In the material below, the lines from the one containing "Forms (20, 2466)" through the one containing "Hello, Mid-April 2022! (385, 474)" are to be given again exactly, ends included, and no others.
** Opening Provided material block **
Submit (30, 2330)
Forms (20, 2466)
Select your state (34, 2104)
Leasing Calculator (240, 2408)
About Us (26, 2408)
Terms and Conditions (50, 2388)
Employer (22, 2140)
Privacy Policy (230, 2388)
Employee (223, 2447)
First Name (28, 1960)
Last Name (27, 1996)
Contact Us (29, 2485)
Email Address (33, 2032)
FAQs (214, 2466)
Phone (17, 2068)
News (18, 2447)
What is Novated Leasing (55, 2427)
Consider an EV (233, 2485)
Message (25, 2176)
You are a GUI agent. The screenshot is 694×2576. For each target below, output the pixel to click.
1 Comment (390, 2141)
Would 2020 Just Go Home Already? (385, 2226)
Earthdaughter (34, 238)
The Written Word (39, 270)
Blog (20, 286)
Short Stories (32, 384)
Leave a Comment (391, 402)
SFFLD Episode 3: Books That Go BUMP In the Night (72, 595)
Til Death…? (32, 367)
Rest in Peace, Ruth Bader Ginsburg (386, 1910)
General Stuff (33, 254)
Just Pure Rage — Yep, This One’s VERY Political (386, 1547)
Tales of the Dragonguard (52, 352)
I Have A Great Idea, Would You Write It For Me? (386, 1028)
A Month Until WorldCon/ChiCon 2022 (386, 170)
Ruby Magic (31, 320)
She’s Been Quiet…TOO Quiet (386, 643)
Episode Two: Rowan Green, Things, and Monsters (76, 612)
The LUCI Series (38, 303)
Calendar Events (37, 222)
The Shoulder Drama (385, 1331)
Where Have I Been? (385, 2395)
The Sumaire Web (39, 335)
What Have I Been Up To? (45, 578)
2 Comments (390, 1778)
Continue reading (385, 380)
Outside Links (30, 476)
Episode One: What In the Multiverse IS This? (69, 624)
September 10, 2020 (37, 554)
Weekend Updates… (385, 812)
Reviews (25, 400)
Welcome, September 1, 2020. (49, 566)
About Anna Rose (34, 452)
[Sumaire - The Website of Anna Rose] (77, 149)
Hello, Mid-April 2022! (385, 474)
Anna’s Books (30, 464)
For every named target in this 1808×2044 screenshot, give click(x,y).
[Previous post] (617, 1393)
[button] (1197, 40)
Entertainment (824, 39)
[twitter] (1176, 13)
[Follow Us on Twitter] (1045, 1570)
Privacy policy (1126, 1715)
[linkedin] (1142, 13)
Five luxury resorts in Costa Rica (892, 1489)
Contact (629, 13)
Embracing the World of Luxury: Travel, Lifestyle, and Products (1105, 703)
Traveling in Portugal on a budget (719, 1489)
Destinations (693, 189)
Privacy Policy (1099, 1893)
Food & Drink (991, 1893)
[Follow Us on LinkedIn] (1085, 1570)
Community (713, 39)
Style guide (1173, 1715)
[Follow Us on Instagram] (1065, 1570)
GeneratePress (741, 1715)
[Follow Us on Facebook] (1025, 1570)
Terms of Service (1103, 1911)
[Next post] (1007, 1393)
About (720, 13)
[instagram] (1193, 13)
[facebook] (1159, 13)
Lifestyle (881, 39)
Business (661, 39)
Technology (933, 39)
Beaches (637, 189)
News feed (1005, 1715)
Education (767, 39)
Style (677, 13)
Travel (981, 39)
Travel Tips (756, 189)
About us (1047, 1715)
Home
** Closing Provided material block **
**Response to the exercise**
Forms (20, 2466)
Select your state (34, 2104)
Leasing Calculator (240, 2408)
About Us (26, 2408)
Terms and Conditions (50, 2388)
Employer (22, 2140)
Privacy Policy (230, 2388)
Employee (223, 2447)
First Name (28, 1960)
Last Name (27, 1996)
Contact Us (29, 2485)
Email Address (33, 2032)
FAQs (214, 2466)
Phone (17, 2068)
News (18, 2447)
What is Novated Leasing (55, 2427)
Consider an EV (233, 2485)
Message (25, 2176)
You are a GUI agent. The screenshot is 694×2576. For each target below, output the pixel to click.
1 Comment (390, 2141)
Would 2020 Just Go Home Already? (385, 2226)
Earthdaughter (34, 238)
The Written Word (39, 270)
Blog (20, 286)
Short Stories (32, 384)
Leave a Comment (391, 402)
SFFLD Episode 3: Books That Go BUMP In the Night (72, 595)
Til Death…? (32, 367)
Rest in Peace, Ruth Bader Ginsburg (386, 1910)
General Stuff (33, 254)
Just Pure Rage — Yep, This One’s VERY Political (386, 1547)
Tales of the Dragonguard (52, 352)
I Have A Great Idea, Would You Write It For Me? (386, 1028)
A Month Until WorldCon/ChiCon 2022 (386, 170)
Ruby Magic (31, 320)
She’s Been Quiet…TOO Quiet (386, 643)
Episode Two: Rowan Green, Things, and Monsters (76, 612)
The LUCI Series (38, 303)
Calendar Events (37, 222)
The Shoulder Drama (385, 1331)
Where Have I Been? (385, 2395)
The Sumaire Web (39, 335)
What Have I Been Up To? (45, 578)
2 Comments (390, 1778)
Continue reading (385, 380)
Outside Links (30, 476)
Episode One: What In the Multiverse IS This? (69, 624)
September 10, 2020 (37, 554)
Weekend Updates… (385, 812)
Reviews (25, 400)
Welcome, September 1, 2020. (49, 566)
About Anna Rose (34, 452)
[Sumaire - The Website of Anna Rose] (77, 149)
Hello, Mid-April 2022! (385, 474)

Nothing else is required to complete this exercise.